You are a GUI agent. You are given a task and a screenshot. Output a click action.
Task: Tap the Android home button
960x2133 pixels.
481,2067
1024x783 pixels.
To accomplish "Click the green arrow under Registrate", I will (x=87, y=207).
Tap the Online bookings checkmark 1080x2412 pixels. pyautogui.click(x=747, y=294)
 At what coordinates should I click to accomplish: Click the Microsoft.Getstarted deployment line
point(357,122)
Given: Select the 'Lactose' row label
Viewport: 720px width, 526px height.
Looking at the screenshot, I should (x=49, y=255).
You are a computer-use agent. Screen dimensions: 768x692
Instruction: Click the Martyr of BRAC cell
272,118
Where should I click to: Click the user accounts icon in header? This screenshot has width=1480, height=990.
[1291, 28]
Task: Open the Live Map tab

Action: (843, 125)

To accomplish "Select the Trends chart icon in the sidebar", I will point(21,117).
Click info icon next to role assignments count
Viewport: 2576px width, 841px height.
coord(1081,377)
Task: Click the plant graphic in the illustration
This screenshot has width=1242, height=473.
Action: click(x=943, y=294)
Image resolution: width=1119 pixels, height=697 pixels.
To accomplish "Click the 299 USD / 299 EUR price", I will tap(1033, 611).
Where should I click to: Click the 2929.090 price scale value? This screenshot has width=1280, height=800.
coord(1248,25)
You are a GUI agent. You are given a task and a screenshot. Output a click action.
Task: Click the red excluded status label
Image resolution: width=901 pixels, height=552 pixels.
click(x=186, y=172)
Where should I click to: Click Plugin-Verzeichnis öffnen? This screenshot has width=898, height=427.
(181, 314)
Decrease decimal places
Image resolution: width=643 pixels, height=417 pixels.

====

== WHAT IS BEING ASKED ==
Nothing but the lines from the one with "Where should I click to: Click Plugin-Verzeichnis" through the final line of the data above should be output, exactly as written.

== SOLUTION ==
Where should I click to: Click Plugin-Verzeichnis öffnen? This screenshot has width=898, height=427.
(181, 314)
Decrease decimal places
Image resolution: width=643 pixels, height=417 pixels.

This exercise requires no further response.